Williamson shares the prize with Elinor Ostrom, a professor of political science and public and environmental affairs at Indiana University. Both were recognized for their analyses of economic governance, his in “the boundaries of the firm,” hers in “the commons.” Ostrom is the first woman to win the economics prize.
Elizabeth Blackburn, then a Berkeley professor, challenged her Ph.D. student Carol Greider in the 1980s with some research that clearly wasn’t easy. It turned out to be breakthrough stuff in molecular biology, but neither suspected at the time that it, with work in a couple of intervening decades, would bring them both the Nobel Prize in Physiology or Medicine — as it did, as they each found out October 5 in the traditional way, with an early-morning phone call from Stockholm.

Top Left: Carol Greider Ph.D. ’87 made her Nobel-winning discovery of Telomerase as a grad student at Berkeley, working with Elizabeth Blackburn. She’s now a professor at the Johns Hopkins University School of Medicine. Top Right: Elizabeth Blackburn in her lab at UCSF (Photo: Elisabeth Fall / fallfoto.com)
Molecular biologist Greider, whose graduate student days here ended with her 1987 Ph.D., is now a professor at Johns Hopkins University.
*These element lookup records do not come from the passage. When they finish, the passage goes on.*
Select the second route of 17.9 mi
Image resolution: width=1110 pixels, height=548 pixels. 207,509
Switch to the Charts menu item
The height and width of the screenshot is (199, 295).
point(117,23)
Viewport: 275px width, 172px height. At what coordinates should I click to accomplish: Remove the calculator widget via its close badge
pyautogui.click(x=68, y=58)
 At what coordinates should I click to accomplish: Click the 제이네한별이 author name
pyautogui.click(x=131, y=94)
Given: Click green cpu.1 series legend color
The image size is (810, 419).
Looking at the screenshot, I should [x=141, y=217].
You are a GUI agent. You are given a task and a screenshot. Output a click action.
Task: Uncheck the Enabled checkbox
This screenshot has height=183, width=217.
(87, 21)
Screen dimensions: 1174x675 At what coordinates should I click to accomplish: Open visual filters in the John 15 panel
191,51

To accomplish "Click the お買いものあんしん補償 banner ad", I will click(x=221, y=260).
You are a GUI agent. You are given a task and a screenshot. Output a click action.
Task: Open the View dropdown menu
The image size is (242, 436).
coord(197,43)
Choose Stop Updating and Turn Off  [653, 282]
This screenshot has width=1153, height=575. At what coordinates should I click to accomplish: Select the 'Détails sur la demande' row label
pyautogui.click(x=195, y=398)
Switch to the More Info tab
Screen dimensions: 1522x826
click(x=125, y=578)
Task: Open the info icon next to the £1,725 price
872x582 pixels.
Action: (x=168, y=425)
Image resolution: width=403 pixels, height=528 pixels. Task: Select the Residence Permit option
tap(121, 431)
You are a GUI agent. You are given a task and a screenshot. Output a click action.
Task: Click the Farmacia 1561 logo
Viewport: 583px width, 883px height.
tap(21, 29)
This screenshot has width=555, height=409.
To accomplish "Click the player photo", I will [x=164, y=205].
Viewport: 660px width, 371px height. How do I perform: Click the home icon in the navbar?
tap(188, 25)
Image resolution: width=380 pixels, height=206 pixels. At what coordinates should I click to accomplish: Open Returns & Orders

An early riser, she was folding her laundry around 5 a.m. when The Call came to her home in suburban Baltimore, Maryland. On the opposite coast, Blackburn, a faculty member at UCSF since she left Berkeley in 1990, was asleep, it being two in the morning in San Francisco. She didn’t mind being awakened.
The Nobel news brought glee to the medical and academic community at UCSF (which, coincidentally, is headed by another Berkeley grad alumna, Chancellor Susan Desmond-Hellmann, M.P.H. ’88), where Blackburn.teaches and does research in biology and physiology. In another hospital setting, at Harvard Medical School in Boston, a similar celebration was taking place for the other leg of the Nobel, geneticist Jack Szostak, who was vital to the research that won the Prize (but happened to lack any major Berkeley connection).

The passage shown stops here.